A recent study has shown that Crohn's disease could due to ineffective functioning of a weak immune system. It was previously thought that an overactive immune system could be responsible for this chronic inflammatory disorder characterized by ulcers in the small and large intestines. The following finding has been revealed by research conducted by researchers from University College London (UCL).
The researchers compared the immune response of Crohn's sufferers and controls (healthy individuals) to minor injuries (skin abrasions). The experimental group members were found to produce low levels of neutrophils (white blood cells that fight infection) and other chemicals involved in combating inflammation.

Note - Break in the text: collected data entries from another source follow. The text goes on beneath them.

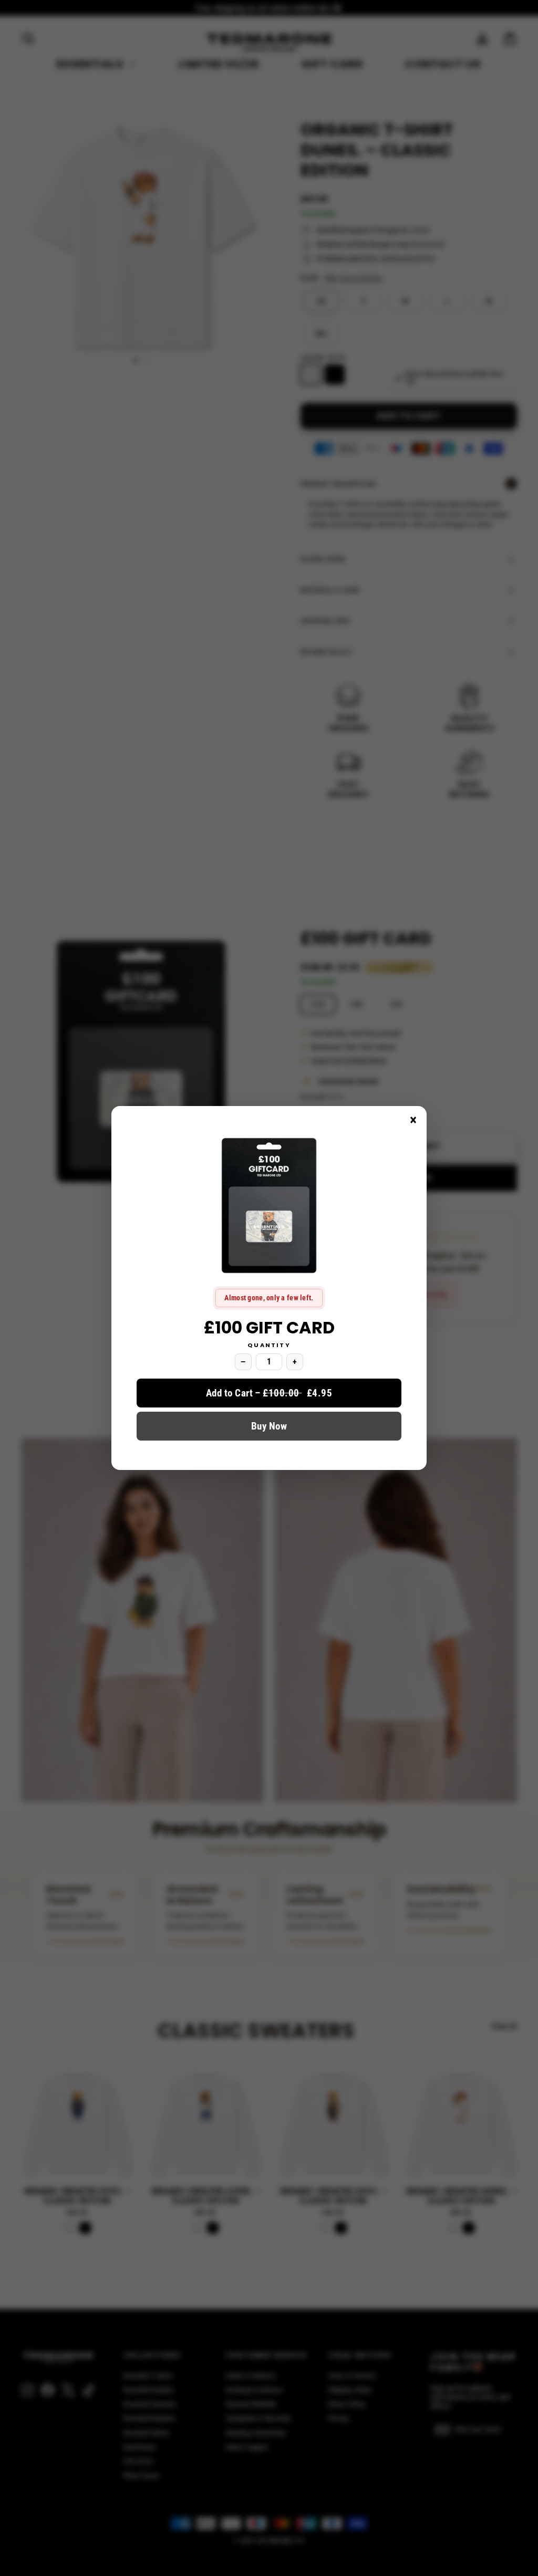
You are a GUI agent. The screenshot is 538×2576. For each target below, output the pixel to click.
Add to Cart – (269, 1393)
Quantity (269, 1345)
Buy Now (269, 1426)
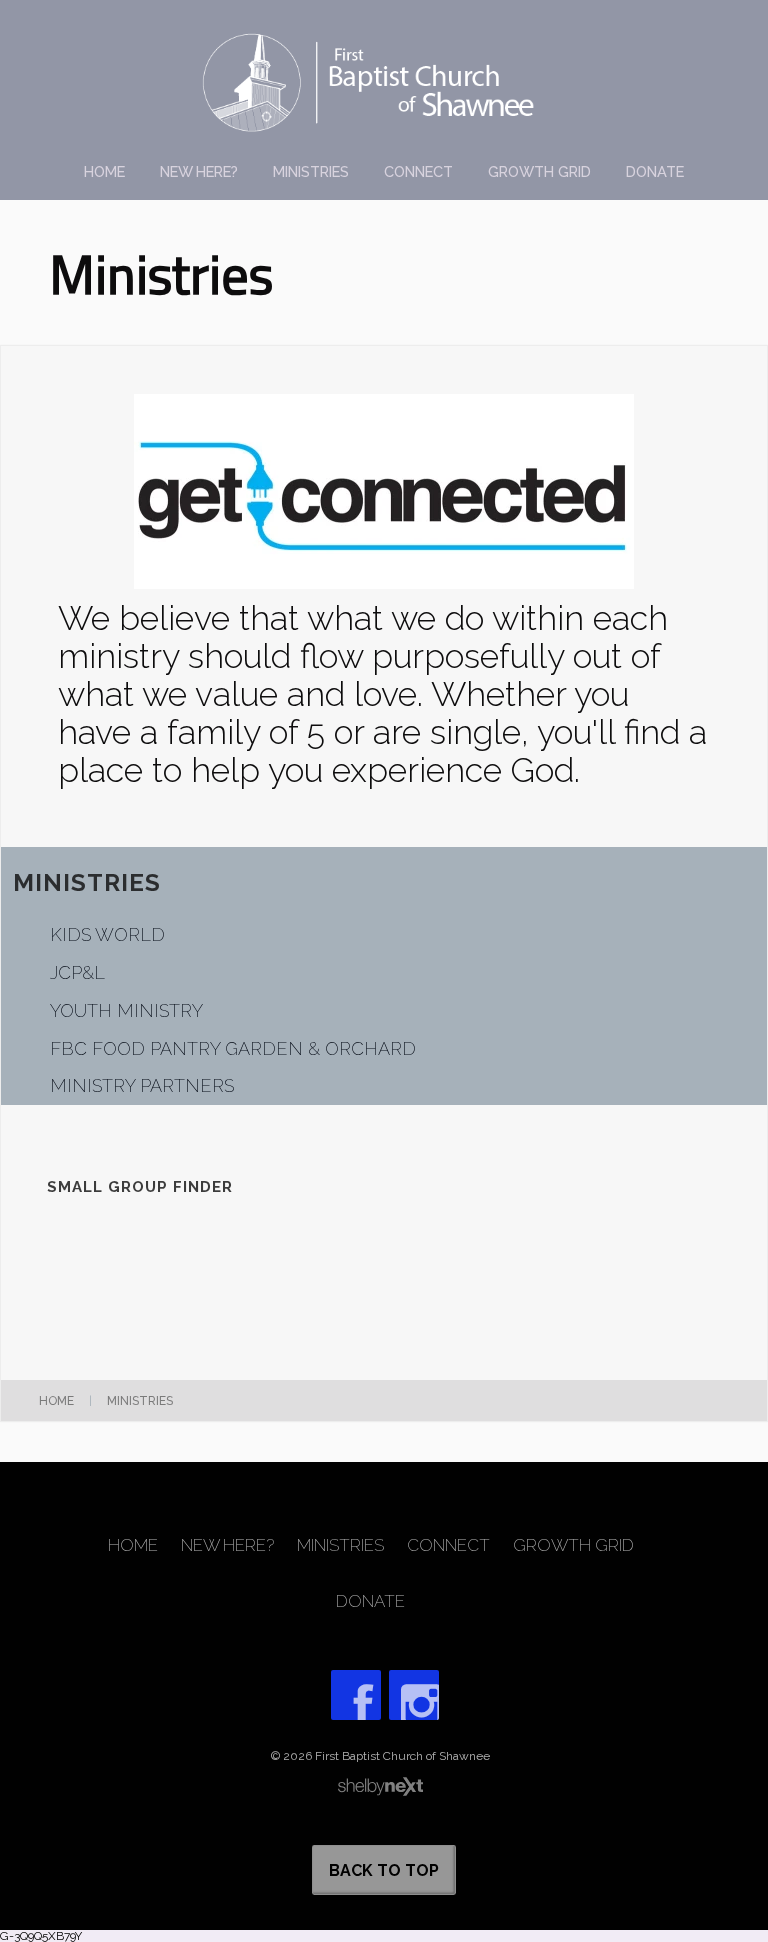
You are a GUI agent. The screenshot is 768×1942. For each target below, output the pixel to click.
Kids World (107, 934)
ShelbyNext (380, 1787)
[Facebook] (356, 1695)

In order to confirm the findings, the researchers further determined their ability to fight against a harmless form of bacteria, taken from under the skin. The control group members were found to have an enhanced blood flow to the inflamed area while those with Crohn's disease had an insignificant increase in blood flow.
It is hypothesized that Crohn's disease sufferers have weakened immune systems, incapable of destroying bacteria invading the intestinal wall. This allows bacterial growth and colonization, eventually paving way for secretion of inflammatory substances that trigger Crohn's symptoms.
The improvement in symptoms following treatment aimed at stimulation of white blood cells and the gene mutation associated with Crohn's disease further support the fact that the disease is a manifestation of a weak immune system.
With our improved understanding of the disease process, it might be possible to treatment the disease more effectively in the future.